Everyone talks about Robins and Red-Winged Blackbirds being the harbingers of spring in Iowa, but there's a much more colorful migration of birds that occurs each May throughout the Northeast region. Living at the periphery of the bluffs that frame the Mississippi River that was left untouched by the glaciers that flattened much of the rest of the state, we're in prime migratory area.
With each year that goes by, my husband and I have discovered more and more birds will frequent our yard. This happens with just the addition of a small pond through which the water is recycled, along side numerous feeders and birdhouses. The availability of water encourages migrating birds to make at least a temporary stop through your yard, as they return to breeding grounds farther north.
Orioles, Indigo Buntings, Grosbeaks, Goldfinch, Purple Finch, Bluebirds and Hummingbirds are common in our yard on any given day from May through August. But now that I spend some of my days working from home, I have become fascinated with discovering how many birds actually migrate through the area as well.
A bird field guide in one hand, and my 35mm camera in the other, I can spend hours on the deck overlooking the pond, just waiting to observe what flying guests will visit around mid-May.

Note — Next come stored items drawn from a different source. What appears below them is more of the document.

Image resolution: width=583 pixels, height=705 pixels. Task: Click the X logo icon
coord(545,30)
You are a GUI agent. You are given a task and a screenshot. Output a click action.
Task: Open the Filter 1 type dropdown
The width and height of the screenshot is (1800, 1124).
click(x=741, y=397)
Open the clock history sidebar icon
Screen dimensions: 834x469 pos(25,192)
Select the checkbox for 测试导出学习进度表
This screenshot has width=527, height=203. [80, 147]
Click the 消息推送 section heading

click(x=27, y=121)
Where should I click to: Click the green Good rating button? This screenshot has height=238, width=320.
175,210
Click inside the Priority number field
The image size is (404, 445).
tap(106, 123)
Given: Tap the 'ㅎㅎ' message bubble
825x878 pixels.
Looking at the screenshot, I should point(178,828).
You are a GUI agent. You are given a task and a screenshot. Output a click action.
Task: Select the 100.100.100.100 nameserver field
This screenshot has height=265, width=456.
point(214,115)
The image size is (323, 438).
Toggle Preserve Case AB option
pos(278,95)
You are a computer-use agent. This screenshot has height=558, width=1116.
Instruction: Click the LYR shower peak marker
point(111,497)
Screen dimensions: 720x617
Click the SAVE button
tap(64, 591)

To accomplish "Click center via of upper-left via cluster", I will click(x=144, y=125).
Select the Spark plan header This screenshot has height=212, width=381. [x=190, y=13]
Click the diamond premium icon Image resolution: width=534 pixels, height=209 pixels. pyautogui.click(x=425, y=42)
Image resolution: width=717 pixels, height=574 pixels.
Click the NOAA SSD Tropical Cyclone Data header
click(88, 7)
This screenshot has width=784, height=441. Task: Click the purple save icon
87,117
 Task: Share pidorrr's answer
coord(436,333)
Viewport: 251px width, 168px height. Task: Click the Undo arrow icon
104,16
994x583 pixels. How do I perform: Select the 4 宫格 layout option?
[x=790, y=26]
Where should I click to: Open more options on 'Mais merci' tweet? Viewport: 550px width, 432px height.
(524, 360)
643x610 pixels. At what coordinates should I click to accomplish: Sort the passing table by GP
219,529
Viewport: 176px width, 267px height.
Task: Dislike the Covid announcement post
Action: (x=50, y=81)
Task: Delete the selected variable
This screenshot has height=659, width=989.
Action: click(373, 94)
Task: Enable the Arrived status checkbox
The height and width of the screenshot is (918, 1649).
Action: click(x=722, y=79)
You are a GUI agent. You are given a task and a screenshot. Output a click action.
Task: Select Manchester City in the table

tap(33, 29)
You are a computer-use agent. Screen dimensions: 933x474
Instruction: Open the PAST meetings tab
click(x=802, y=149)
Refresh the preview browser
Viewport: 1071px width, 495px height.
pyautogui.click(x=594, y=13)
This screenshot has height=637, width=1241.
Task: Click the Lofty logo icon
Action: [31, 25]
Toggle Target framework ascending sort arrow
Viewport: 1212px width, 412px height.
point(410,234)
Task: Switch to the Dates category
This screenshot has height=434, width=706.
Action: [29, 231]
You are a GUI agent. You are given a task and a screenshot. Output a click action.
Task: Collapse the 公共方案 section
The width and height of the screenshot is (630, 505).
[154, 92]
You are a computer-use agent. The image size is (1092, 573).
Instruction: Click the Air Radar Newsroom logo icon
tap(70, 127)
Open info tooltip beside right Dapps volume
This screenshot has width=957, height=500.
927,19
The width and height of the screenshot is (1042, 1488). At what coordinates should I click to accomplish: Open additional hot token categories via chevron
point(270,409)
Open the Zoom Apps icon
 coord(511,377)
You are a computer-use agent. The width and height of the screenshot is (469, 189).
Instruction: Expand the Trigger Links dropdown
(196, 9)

Today, it was a Cape May Warbler and a Yellow Warbler that were first to make appearances. Shortly thereafter, a small black-capped bird with orange-red bars on it's wings and at the base of it's tail, flitted nervously from the rocks around the pond. He anxiously hopped to the trellis, over to the bridge, and then to the fence where a still-dormant Bittersweet vine offered a place of respite, just seconds before he was again on the move.
A quick search on the internet revealed that the beautiful little bird of just 4-1/2 inches in length, was an American Redstart. Wintering in Central America, the bird often makes it's home in coffee plantations. During the summer months when breeding takes place, the Redstart is often found in Southern Canada. I had fun visualizing that this tiny little bird had spent our awful, cold winter in a coffee plantation like those I had once toured while in Panama on vacation with friends.
It led me to investigate the habitat of the Cape May Warbler, which is known to feed on berry juice and nectar while in it's Southern Climate, and uniquely for a Warbler, has a tubular tongue, similar to that of a Hummingbird. Knowing these brief glimpses into the lives of such unusual birds for our area of Iowa are fleeting, I snapped a few photos to remember them by. And then I made a few notes in my garden book, just so I'll remember to be on the lookout for their Northeast Iowa migration again next year.